Com os surtos ativos de sarampo nos Estados Unidos, México e Canadá, a Prefeitura de Goiânia acendeu o alerta para os torcedores que planejam viajar para a Copa do Mundo FIFA 2026.
A preocupação da pasta aumenta diante do cenário local: a cobertura vacinal na capital goiana está abaixo da meta de 95% estipulada pelo Ministério da Saúde.
Atualmente, apenas 84,85% das crianças menores de 2 anos receberam a primeira dose da vacina tríplice viral, e o índice despenca para 67% na segunda dose.
Além disso, os países-sede da competição passam por surtos da doença, o que pode culminar em uma retransmissão do vírus para a cidade.
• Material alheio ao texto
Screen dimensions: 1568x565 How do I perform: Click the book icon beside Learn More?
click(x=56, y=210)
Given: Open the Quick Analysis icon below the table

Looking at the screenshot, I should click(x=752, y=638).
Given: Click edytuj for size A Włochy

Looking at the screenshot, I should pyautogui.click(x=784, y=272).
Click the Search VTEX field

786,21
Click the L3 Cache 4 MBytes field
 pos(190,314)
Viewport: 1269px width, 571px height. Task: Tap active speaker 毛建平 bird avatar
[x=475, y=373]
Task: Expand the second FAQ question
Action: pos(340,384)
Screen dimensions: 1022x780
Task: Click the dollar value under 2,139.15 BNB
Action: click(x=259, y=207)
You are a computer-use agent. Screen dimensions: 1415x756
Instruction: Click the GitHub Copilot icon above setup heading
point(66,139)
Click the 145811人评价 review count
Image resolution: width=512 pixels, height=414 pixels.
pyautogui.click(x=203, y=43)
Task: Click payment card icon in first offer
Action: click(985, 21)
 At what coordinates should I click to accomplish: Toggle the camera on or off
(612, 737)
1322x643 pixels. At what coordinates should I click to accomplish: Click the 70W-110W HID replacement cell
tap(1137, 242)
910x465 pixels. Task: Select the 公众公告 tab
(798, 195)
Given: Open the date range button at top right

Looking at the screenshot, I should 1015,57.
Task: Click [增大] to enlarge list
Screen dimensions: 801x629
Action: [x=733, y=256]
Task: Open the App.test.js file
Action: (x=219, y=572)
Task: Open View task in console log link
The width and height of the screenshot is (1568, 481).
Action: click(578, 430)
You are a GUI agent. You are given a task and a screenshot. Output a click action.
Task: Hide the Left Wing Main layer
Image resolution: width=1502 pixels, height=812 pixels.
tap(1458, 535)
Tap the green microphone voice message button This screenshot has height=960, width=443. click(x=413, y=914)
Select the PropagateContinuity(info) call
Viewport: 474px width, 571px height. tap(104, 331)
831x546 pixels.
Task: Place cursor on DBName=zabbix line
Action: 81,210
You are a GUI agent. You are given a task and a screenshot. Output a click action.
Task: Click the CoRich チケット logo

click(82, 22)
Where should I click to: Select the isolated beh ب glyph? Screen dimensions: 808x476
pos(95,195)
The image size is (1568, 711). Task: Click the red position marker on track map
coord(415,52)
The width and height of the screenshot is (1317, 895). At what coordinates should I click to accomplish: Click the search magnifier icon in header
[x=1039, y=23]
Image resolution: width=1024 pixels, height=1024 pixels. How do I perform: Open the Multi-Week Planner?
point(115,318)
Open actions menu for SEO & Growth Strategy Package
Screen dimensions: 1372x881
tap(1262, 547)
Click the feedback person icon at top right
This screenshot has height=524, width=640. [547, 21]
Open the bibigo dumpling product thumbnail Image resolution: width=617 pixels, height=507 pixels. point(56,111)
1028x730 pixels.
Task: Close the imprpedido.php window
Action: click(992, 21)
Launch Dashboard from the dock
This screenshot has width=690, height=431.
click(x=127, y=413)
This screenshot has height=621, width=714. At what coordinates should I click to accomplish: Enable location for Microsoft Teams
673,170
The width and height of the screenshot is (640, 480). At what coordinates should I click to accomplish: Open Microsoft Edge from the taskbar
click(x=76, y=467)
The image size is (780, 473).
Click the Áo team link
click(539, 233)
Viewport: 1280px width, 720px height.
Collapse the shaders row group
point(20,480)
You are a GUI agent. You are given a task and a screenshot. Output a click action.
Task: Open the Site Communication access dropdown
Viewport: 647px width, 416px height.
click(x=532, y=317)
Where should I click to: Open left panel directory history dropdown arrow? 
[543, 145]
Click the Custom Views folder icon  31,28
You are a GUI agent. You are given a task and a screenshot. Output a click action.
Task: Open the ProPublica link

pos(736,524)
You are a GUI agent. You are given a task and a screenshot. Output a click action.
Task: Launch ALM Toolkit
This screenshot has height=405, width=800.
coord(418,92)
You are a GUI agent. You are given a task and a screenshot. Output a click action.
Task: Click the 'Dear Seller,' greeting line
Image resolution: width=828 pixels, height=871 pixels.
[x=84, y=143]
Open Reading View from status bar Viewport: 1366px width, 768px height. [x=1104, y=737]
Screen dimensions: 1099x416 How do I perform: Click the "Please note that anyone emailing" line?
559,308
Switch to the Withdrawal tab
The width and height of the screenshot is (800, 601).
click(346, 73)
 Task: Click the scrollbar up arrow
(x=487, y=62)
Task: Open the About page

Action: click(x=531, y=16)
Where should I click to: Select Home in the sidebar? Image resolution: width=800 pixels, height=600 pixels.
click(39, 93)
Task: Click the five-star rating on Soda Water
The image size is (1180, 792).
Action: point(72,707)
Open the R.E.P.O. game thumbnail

O imunizante, que protege contra sarampo, caxumba e rubéola, está disponível gratuitamente pelo Sistema Único de Saúde (SUS) em 63 postos da capital.
Faixa etária
Para os viajantes, a Prefeitura informou que as regras de imunização variam por faixa etária. Adultos de 30 a 59 anos necessitam de ao menos uma dose registrada. Já o público que vai dos 12 meses aos 29 anos de idade precisa comprovar o esquema completo com duas doses.
A atenção deve ser redobrada com os bebês de 6 a 11 meses. Para esse grupo, a SMS recomenda a aplicação da “dose zero” pelo menos 15 dias antes da viagem, tempo necessário para o corpo produzir anticorpos.
“Essa dose é indicada para proteger bebês que ainda não chegaram à idade prevista para iniciar o esquema regular de vacinação, mas que estarão expostos a áreas com transmissão ativa do sarampo. É uma medida importante de proteção individual e coletiva”, explica a gerente de Imunização da SMS, Nayara Ferreira.
A gerente lembra que a dose zero funciona estritamente como proteção antecipada e não invalida o calendário de rotina. Assim que completar 1 ano, a criança deve seguir o cronograma padrão e tomar as duas doses previstas.
“A vacinação é a forma mais eficaz de prevenir o sarampo e evitar a reintrodução da doença no Brasil. Por isso, é fundamental que os viajantes procurem as unidades de saúde e verifiquem a situação vacinal antes do embarque”, reforça.
Orientações e sintomas
Goiânia não registra casos confirmados de sarampo desde 2019. Para manter o histórico positivo, a secretaria orienta que os passageiros monitorem a saúde durante e após a estadia no exterior.
Sintomas como manchas vermelhas na pele, febre, conjuntivite, tosse e coriza servem de aviso. Caso apareçam, o cidadão deve buscar assistência médica imediata e relatar o deslocamento internacional ao profissional de saúde.